A los tres meses de permanecer retenido en Lima, al curita de Cajatambo, que había venido a la capital sólo por cuatro días a gestionar un nuevo Cristo para la iglesia de su pueblo porque al anterior los palomillas lo habían decapitado a hondazos, convulso ante la perspectiva de ser condenado por intento de homicidio y pasar el resto de sus días en la cárcel, le estalló el corazón y murió. Su muerte electrizó a la opinión y tuvo un efecto devastador para la defensa; los diarios, ahora, volvieron la espalda al jurisconsulto importado, lo acusaron de casuístico, operático, colonialista y peregrino, y de haber causado por sus insinuaciones sibilinas y anti-cristianas la muerte de un buen pastor, y los jueces, docilidad de cañaverales que bailan con los vientos periodísticos, lo desaforaron por extranjero, lo privaron del derecho de alegar ante los Tribunales, y, en un fallo que los diarios celebraron con trinos nacionalistas, lo devolvieron indeseablemente a Italia.

La muerte del curita cajatambino salvó a la madre y a la hija y a los inquilinos de una probable condena por semi-homicidio y encubrimiento criminal. Al compás de la prensa y la opinión, el fiscal tornó a simpatizar con las Bergua y aceptó, como al principio, su versión de los acontecimientos. El nuevo abogado de Lucho Abril Marroquín, un jurista nativo, cambió radicalmente de estrategia: reconoció que su defendido había cometido los delitos, pero alegó su irresponsabilidad total, por causa de paropsia y raquitismo anímicos, combinados con esquizofrenia y otras veleidades en el dominio de la patología mental que destacados psiquiatras corroboraron en amenas deposiciones. Allí se argumentó, como prueba definitiva de desquicio, que el inculpado, entre las cuatro mujeres de la Pensión Colonial, hubiera elegido a la más anciana y la única coja. Durante el último alegato del fiscal, clímax dramático que diviniza a los actores y escalofría al público, don Sebastián, que hasta entonces había permanecido silente y legañoso en una silla, como si el juicio no le concerniera, levantó despacio una mano y con los ojos enrojecidos por el esfuerzo, la cólera o la humillación, señaló fijamente, durante un minuto verificado por cronómetro (un periodista dixit) a Lucho Abril Marroquín. El gesto fue reputado tan extraordinario como si la estatua ecuestre de Simón Bolívar se hubiera puesto efectivamente a cabalgar… La Corte aceptó todas las tesis del fiscal y Lucho Abril Marroquín fue encerrado en el manicomio.

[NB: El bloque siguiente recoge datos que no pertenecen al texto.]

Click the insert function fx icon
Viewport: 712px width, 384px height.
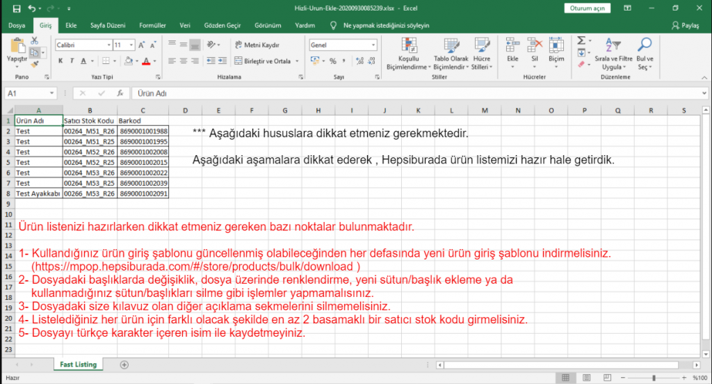(x=120, y=93)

La familia Bergua no levantó cabeza más. Comenzó su desmoronamiento material y moral. Arruinados por clínicas y leguleyos, debieron renunciar a las clases de piano (y por lo tanto a la ambición de convertir a Rosa en artista mundial) y reducir su nivel de vida a extremos que lindaban con las malas costumbres del ayuno y la suciedad. La vieja casona envejeció aún más y el polvo fue impregnándola y las telarañas invadiéndola y las polillas comiéndola; su clientela disminuyó y fue bajando de categoría hasta llegar a la sirvienta y el cargador. Tocó fondo el día en que un mendigo vino a golpear la puerta y preguntó, terriblemente: "¿Es aquí el Dormidero Colonial?".